Coach Matt Nagy would like you to know that his team has fought and cared to the very end, which probably means something somewhere, but not in the standings. The Bears are 6-10, the Giants are 4-12 and thank goodness Sunday is over.

The only way for fans to let Bears ownership know of their displeasure is with empty seats. Sunday’s paid attendance was 59,594 (capacity is 61,500), but the team doesn’t announce no-shows. Make no mistake, though: The McCaskeys surely saw all the gaps and winced.

Unfortunately, the question isn’t whether the family will fire Nagy — Sunday likely was his last game at Soldier Field as Bears head coach. No, the question is whom the McCaskeys will misidentify this time as head coaching material.

While you fans bum out over the historical basis for that truth, remember that the man responsible for hiring Nagy very well could be back for more stellar decision-making in 2022. It’s the same man who brought quarterbacks Glennon and Mitch Trubisky to Chicago in 2017. That’s general manager Ryan Pace. Happy New Year, everybody!

Glennon didn’t complete a pass until the final play of the first quarter Sunday, the Giants’ offensive line being a threat to his life and to his limbs. He completed 4 of 11 passes for 24 yards. He threw two interceptions, lost two fumbles and had a passer rating of 5.3, which sounds more like a bad feels-like temperature.

On the first play from scrimmage, Bears defensive lineman Trevis Gipson violently stripped Glennon of the ball. Teammate Bilal Nichols recovered, ran the ball 12 yards to the New York 2-yard line and the game was over. You think that’s overstatement? Listen, the Giants are so bad that the first whiff of failure was going to do them in. That whiff came 18 seconds into the game.

That’s not how Nagy saw Sunday. He saw the victory as his players caring until it hurt.

“These guys, they deserve to be credited for their ability to fight through some tough times and care,’’ he said. “To come out and play with this effort like they have been doing, this isn’t something that’s just kicked on the last couple weeks; they’ve been playing with this effort all year.’’

Allow me to belabor the bejabbers out of this point: The standings reflect wins, losses and ties. Effort and attitude are not factored into winning percentage.

Lest you think the Bears’ offense suddenly found itself Sunday, just know that Andy Dalton (another Pace signing) had a passer rating of 63.1, which only looks good when compared to Glennon’s. Know that the majority of the Bears’ 29 points were set up by the Bears’ defense. Know that Robert Quinn set the franchise’s single-season record with a sack Sunday. It gave him 18, half a sack more than Richard Dent had in 1984. And know that the Giants allowed a kickoff to stop at their own 2-yard line in the second quarter because returner Pharoh Cooper thought the ball was going into the end zone for a touchback. Um, wrong. That mistake eventually led to a Bears safety.

“It was a big win for us,’’ Dalton said.

From the perspective of a team that had lost eight of nine games during one stretch this season, maybe it was a big win.
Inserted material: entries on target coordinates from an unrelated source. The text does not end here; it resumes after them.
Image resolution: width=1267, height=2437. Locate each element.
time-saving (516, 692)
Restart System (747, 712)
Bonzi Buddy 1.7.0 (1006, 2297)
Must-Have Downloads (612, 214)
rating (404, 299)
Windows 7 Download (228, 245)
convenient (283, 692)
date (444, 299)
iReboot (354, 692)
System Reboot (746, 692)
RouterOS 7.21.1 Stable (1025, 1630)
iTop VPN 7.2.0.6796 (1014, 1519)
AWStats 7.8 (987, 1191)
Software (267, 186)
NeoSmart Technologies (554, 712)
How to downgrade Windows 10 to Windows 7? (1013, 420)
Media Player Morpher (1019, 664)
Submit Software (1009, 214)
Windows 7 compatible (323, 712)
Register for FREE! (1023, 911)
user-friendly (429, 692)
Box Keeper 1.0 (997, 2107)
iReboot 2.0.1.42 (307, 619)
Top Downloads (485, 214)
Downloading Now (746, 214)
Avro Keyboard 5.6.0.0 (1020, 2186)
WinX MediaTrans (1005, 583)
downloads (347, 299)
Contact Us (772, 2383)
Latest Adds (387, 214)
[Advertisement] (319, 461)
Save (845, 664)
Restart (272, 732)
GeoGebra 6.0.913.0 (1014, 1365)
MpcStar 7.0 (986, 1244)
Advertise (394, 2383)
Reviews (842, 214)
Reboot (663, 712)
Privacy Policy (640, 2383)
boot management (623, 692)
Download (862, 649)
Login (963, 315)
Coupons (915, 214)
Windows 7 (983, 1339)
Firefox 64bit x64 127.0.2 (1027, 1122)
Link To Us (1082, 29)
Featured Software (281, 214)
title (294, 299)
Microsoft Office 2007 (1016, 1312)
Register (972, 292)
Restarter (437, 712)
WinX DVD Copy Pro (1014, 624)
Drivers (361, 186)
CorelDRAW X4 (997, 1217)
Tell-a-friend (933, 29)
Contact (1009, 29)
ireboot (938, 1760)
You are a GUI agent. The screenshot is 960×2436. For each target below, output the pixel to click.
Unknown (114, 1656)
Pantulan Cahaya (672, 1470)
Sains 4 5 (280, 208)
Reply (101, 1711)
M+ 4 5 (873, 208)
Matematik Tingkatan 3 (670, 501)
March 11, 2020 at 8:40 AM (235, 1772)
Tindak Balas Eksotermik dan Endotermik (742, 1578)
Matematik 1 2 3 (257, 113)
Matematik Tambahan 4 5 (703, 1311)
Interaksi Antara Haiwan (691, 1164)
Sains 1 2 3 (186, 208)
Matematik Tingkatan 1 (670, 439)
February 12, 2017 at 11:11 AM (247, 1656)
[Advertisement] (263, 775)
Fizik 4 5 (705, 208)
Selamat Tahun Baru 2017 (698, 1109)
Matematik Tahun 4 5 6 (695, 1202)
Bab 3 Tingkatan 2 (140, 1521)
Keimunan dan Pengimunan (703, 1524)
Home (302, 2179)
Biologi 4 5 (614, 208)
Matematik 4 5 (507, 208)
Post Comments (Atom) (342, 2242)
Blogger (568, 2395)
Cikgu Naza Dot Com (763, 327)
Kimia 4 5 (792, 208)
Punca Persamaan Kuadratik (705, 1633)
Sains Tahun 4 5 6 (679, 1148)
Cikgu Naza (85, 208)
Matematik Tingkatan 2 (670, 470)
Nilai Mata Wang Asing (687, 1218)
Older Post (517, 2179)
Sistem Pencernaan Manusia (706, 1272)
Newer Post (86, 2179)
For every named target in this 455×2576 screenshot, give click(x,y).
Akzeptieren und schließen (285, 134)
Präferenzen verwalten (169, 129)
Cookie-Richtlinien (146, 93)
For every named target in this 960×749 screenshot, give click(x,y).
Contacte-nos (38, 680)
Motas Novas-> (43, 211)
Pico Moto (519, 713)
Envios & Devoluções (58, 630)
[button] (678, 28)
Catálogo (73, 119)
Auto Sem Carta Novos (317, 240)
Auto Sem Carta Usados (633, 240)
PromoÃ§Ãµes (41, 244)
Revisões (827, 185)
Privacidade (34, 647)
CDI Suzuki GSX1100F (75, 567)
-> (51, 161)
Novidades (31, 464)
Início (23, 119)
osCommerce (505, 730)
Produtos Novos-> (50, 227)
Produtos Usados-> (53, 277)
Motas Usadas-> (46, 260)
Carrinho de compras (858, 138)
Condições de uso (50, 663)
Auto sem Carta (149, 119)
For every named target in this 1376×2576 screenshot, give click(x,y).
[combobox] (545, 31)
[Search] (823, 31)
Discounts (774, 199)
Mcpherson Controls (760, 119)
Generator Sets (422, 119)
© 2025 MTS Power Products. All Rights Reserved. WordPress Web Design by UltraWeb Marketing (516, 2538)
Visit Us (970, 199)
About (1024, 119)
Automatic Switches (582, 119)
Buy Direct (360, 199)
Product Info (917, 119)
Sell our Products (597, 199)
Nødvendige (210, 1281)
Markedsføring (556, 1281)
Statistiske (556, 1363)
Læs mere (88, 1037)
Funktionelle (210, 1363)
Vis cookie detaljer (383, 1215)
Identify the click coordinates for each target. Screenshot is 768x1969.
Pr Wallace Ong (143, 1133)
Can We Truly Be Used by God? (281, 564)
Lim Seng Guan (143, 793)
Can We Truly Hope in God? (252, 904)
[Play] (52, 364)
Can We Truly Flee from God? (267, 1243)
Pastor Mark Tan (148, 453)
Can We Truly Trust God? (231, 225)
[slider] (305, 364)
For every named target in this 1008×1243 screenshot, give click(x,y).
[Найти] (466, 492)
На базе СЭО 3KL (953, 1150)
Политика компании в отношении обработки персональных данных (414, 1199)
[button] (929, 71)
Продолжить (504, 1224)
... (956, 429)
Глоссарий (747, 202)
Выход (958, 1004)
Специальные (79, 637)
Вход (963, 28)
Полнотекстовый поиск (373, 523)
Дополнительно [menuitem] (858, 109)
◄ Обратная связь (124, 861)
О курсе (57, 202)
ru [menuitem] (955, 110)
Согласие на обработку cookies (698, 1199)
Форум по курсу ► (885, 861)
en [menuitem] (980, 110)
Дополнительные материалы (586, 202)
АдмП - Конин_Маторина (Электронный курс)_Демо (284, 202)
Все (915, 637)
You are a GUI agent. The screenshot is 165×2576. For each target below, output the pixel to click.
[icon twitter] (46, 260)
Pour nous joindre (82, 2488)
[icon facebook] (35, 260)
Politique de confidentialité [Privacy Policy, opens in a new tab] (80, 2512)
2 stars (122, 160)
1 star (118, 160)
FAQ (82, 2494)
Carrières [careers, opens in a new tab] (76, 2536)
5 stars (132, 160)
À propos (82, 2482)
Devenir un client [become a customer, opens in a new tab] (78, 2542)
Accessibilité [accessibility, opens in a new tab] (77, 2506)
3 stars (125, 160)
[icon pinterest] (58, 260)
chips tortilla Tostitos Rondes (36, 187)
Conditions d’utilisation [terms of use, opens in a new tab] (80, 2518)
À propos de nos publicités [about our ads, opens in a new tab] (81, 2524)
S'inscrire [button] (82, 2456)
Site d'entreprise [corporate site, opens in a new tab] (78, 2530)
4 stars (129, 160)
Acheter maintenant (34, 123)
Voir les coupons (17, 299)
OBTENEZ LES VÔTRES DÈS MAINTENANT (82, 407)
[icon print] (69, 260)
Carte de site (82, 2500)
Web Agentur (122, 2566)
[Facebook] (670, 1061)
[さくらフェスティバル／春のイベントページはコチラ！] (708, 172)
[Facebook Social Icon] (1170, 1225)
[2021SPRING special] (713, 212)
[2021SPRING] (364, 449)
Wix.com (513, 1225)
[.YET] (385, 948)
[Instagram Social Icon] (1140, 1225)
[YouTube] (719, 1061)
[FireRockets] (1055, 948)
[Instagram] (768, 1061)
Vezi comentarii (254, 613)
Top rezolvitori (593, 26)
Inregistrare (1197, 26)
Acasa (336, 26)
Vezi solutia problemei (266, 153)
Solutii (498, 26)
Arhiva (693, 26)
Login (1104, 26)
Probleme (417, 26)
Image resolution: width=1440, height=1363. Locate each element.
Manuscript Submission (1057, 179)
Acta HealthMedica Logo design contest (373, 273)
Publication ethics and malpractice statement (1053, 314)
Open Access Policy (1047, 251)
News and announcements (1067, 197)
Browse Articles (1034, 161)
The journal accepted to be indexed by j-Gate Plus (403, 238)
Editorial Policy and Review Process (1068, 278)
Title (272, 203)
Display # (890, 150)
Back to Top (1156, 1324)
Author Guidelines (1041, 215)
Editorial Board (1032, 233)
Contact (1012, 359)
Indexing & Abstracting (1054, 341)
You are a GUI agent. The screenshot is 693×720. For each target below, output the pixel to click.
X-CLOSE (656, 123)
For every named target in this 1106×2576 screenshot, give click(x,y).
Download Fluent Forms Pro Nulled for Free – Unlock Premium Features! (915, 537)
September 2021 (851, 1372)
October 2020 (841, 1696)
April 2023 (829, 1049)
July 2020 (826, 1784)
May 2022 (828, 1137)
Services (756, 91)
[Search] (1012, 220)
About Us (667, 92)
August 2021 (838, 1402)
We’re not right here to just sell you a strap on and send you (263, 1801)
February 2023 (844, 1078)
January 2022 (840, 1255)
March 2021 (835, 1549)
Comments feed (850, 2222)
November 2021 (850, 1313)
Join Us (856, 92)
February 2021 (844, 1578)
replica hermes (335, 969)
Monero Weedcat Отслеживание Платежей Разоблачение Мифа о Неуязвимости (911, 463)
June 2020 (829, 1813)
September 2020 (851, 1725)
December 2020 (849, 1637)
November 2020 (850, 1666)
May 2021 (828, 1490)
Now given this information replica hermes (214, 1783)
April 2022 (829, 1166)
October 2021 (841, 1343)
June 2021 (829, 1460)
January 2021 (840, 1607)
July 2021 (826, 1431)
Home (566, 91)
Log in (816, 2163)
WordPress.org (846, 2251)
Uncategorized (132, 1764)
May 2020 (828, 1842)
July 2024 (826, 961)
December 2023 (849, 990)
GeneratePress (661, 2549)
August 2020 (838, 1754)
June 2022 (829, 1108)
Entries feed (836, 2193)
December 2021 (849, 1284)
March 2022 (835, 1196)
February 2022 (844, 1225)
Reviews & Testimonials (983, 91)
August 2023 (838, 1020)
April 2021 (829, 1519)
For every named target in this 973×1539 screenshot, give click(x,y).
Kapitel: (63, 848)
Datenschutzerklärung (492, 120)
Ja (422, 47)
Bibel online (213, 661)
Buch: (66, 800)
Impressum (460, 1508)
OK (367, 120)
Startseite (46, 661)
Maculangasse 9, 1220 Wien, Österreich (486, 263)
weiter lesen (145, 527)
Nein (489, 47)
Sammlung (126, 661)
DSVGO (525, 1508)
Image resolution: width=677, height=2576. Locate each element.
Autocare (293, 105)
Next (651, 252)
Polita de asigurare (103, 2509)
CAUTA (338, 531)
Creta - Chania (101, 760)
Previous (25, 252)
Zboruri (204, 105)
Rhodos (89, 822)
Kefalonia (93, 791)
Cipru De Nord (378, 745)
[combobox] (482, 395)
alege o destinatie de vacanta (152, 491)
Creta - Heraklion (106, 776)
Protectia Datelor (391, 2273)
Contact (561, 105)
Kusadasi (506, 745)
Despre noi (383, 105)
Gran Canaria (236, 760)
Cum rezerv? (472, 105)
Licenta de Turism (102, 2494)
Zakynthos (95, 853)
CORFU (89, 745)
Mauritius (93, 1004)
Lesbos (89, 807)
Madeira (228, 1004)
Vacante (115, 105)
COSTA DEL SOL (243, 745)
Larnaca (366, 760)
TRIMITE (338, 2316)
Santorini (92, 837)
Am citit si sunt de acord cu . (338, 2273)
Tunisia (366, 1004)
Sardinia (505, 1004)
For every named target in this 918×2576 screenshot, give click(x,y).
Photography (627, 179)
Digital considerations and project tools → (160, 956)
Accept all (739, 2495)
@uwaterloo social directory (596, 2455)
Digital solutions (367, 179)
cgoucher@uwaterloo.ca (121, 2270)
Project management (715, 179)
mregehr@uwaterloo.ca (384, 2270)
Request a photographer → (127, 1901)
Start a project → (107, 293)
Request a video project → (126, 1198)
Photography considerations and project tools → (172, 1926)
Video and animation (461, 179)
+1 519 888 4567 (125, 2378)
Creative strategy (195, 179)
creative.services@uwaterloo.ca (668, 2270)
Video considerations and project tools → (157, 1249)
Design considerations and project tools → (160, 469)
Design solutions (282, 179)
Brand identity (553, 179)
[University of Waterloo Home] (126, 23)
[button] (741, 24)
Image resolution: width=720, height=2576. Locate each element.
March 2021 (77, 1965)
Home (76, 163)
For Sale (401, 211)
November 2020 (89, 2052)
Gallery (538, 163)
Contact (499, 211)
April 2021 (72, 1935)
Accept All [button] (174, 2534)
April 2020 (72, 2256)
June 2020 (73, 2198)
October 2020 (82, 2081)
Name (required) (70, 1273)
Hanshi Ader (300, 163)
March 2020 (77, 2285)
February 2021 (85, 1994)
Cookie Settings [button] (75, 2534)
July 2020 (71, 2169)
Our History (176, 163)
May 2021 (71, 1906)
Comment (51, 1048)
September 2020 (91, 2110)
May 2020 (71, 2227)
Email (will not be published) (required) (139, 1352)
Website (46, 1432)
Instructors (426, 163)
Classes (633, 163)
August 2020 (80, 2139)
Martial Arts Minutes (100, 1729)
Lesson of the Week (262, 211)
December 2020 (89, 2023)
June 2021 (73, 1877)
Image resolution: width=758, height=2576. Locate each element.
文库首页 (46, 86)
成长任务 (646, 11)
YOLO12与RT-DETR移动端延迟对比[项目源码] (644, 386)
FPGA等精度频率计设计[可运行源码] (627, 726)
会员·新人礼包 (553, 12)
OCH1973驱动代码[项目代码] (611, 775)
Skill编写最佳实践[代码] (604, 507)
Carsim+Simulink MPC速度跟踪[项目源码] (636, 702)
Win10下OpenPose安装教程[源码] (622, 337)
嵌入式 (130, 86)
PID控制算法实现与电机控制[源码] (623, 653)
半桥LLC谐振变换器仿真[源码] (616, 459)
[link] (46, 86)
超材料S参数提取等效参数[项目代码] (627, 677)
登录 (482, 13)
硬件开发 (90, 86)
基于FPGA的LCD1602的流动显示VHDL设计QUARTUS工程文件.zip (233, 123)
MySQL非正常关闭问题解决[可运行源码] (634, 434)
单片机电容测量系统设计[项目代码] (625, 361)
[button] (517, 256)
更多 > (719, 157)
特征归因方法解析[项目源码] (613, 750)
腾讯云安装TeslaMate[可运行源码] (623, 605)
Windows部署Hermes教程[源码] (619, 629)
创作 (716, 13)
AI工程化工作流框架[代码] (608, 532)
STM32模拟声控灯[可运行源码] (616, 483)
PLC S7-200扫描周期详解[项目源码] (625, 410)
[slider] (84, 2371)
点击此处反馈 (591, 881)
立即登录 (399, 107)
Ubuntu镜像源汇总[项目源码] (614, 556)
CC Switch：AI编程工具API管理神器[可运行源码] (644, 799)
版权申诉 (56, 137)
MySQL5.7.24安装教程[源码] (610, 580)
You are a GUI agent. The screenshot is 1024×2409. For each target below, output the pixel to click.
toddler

But that’s as damning as anything.

Even CBS knew what it had on its hands. Throughout the game, the announcers chose to sell the viewing audience on the historical bonds between the two teams. The quality of the football would have been an impossible sell. So how about those 1985 Bears? Did you know they beat the Giants in the playoffs that season?

This season will be put out of your misery next week in Minnesota. It can’t come soon enough. Change is on the way but so is uncertainty, with a distinct chance of dread in the forecast. A new coaching staff likely will need to be hired, rookie quarterback Justin Fields probably will have to learn a new system and Pace possibly could be back.

Likely, probably and possibly are not your friends, Bears fans.